- Leader: Tau Henare
- Founded: 28 October 1998
- Dissolved: December 2001
- Split from: NZ First
- Ideology: Multiculturalism

= Mauri Pacific =

Mauri Pacific (lit. 'Spirit of the Pacific') was a short-lived political party in New Zealand. It was formed in 1998 by five former members of the New Zealand First party. It has often been described as a Māori party. Officially, Mauri Pacific was a multiculturalist party, welcoming anyone who supported racial and cultural harmony. Three of its five MPs were Māori, and two were Pākehā.

The party only contested one election and failed to retain any of its five seats in Parliament. The party disbanded shortly afterwards.

==Origins==
Mauri Pacific had its origins in New Zealand First, a populist party led by former National Party minister Winston Peters. After the 1996 election, New Zealand First won 17 seats, including a sweep of all five Māori electorates. It held the balance of power in Parliament and eventually went into coalition with the incumbent conservative National Party with Peters as deputy prime minister. Gradually, however, the relationship between New Zealand First and the National Party deteriorated. In August 1998, Peters was sacked from Cabinet, and he pulled New Zealand First out of the coalition.

Many New Zealand First MPs were not willing to follow their party back into Opposition, however. Eight of the party's sixteen MPs defected, establishing themselves as independents. These MPs supported the National Party government, enabling it to keep a slim majority in Parliament.

Sometime later, five of the newly independent MPs gathered together to establish Mauri Pacific. They were led by Tau Henare, Minister of Māori Affairs and former deputy leader of New Zealand First. The other MPs were Tuku Morgan, Rana Waitai, Jack Elder, and Ann Batten.

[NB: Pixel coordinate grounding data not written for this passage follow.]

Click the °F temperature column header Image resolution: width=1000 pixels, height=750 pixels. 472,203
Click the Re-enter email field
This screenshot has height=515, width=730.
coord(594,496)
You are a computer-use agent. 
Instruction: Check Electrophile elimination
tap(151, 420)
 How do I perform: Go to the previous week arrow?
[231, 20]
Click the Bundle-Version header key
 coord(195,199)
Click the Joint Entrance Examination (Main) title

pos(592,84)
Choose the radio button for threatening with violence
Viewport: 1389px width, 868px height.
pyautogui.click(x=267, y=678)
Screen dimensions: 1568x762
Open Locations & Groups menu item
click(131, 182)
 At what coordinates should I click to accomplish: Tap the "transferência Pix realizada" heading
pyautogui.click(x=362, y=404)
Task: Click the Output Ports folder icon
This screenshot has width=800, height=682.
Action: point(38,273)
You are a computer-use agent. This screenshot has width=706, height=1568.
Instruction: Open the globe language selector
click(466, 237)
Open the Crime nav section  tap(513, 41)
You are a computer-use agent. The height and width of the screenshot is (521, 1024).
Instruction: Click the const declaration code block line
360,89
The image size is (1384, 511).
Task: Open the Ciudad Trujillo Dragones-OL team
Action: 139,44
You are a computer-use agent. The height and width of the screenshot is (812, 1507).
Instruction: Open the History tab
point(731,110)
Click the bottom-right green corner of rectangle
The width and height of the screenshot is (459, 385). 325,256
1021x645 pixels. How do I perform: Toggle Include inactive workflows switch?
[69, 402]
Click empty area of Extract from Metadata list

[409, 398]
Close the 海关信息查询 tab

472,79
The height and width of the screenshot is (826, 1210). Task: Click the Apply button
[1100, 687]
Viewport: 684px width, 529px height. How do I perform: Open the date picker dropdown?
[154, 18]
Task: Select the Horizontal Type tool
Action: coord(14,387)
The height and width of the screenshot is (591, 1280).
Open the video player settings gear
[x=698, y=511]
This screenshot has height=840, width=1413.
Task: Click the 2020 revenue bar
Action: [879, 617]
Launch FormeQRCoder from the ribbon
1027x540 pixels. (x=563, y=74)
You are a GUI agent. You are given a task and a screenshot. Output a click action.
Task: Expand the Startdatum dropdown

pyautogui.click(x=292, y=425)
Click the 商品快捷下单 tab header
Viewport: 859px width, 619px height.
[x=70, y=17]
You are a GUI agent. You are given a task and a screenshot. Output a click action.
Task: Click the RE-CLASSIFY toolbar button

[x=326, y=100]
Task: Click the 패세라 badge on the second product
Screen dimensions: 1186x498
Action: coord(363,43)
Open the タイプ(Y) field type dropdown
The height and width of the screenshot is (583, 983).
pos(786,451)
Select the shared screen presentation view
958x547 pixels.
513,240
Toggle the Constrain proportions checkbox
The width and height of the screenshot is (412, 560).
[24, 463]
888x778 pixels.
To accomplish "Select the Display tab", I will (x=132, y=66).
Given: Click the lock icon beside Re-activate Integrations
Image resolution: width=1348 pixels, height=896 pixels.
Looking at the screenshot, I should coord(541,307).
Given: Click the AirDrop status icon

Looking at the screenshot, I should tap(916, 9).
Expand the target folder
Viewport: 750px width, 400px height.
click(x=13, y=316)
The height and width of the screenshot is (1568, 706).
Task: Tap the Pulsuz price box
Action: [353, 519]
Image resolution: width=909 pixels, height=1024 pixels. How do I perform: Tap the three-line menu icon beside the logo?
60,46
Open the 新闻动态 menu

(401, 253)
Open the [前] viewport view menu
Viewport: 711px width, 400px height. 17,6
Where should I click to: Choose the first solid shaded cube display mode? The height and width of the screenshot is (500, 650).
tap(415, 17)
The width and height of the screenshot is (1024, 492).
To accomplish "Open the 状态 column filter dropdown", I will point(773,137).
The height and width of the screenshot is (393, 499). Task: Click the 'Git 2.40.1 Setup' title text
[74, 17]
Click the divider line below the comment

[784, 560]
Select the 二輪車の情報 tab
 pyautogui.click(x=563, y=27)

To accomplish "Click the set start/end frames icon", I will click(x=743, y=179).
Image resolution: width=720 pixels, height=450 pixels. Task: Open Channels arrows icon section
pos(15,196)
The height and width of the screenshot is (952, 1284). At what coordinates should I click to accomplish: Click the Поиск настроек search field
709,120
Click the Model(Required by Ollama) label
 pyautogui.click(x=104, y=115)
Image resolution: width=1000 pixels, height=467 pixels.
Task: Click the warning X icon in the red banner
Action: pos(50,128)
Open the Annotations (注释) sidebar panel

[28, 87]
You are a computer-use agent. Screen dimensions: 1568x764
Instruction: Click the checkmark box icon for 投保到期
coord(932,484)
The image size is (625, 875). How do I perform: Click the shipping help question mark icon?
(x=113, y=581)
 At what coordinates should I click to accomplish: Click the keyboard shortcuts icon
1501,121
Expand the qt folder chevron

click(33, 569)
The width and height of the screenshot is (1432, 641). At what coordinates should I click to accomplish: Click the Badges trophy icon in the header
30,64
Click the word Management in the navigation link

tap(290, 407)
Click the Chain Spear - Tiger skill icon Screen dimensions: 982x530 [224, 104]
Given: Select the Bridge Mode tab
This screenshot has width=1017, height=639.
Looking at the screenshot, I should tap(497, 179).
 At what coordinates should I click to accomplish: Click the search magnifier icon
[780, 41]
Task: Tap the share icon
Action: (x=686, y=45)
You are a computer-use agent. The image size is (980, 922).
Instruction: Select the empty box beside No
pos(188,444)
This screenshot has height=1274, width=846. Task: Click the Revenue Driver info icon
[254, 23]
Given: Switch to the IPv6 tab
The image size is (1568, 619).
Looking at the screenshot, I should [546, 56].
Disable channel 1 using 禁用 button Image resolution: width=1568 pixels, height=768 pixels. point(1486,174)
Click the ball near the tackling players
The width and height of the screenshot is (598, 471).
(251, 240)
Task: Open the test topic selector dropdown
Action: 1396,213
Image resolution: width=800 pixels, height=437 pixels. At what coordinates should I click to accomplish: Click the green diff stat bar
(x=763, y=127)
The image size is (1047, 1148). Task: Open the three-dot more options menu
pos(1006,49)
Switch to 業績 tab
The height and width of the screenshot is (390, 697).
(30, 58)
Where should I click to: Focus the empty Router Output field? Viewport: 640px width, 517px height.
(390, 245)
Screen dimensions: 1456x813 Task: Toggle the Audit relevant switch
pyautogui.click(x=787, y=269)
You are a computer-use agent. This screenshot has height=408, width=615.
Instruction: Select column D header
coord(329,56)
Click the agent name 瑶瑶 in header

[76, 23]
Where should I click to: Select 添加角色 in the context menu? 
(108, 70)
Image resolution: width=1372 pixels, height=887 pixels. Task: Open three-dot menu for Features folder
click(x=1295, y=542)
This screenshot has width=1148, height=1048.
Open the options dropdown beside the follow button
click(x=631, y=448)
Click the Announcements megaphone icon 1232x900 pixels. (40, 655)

Henare, Morgan, and Waitai were previously members of the so-called "tight five", New Zealand First's group of Māori MPs. (The other two members of the "tight five," Tu Wyllie and Tuariki Delamere, were not involved with Mauri Pacific – Wyllie had remained with New Zealand First, and Delamere eventually joined the small Te Tawharau party.) Because its three highest-profile MPs were Māori, Mauri Pacific was considered by many to be a Māori party. Its policies were generally favourable towards Māori, such as its proposal to give customary Māori law equal status to modern Western law, but the party portrayed this as multiculturalism rather than mere Māori advocacy. The party made a particular attempt to gather support from Pacific Islanders, although was not particularly successful.

==Fate==
Mauri Pacific was not well received by the general public. The behaviour of its members (particularly Tuku Morgan) had been criticised even before the splintering of New Zealand First, and the perception that these MPs had "betrayed" their former party was strong. Many voters believed that Mauri Pacific had been born out of political opportunism, not out of firmly-held principle. It later came out that Henare had challenged Peters for leadership of New Zealand First prior to the split. In addition, the party's policies were criticised as vague and unspecific.

In June, Independent and former New Zealand First MP Tuariki Delamere asked his supporters to give their party vote to Mauri Pacific.

In November 1999 one of Mauri Pacific's candidates resigned to join the United New Zealand party, citing Mauri Pacific's lack of commitment to Asian voters.

In the 1999 elections, Mauri Pacific stood candidates in twenty electorates. It also put forward a party list of twenty-two people. However, the party gained only 4,008 list votes (0.19% of the total), putting it in thirteenth place. None of Mauri Pacific's sitting MPs were re-elected or even won second place. Shortly after the election, Mauri Pacific disbanded, and the party was deregistered at its own request by the Electoral Commission.

===Party list===

The party's party list at the 1999 election was: Tau Henare, Tuku Morgan, Peta Si'ulepa, Rana Waitai, Ann Batten, Te Orohi Paul, Atawhai Tibble, Amokura Huia Panoho, Rovina Anderson, Eric Chuah, Danny Turia, Rajesh Masters, Martin Kaipo, Helen Akhtari, Trieste Te Awe Awe, Sharon Faloon, Rayna Waitai, Fa'amatuainu Iakopo, Laura Mason, Richard Waitai, Kelly Waitai and Api Malu.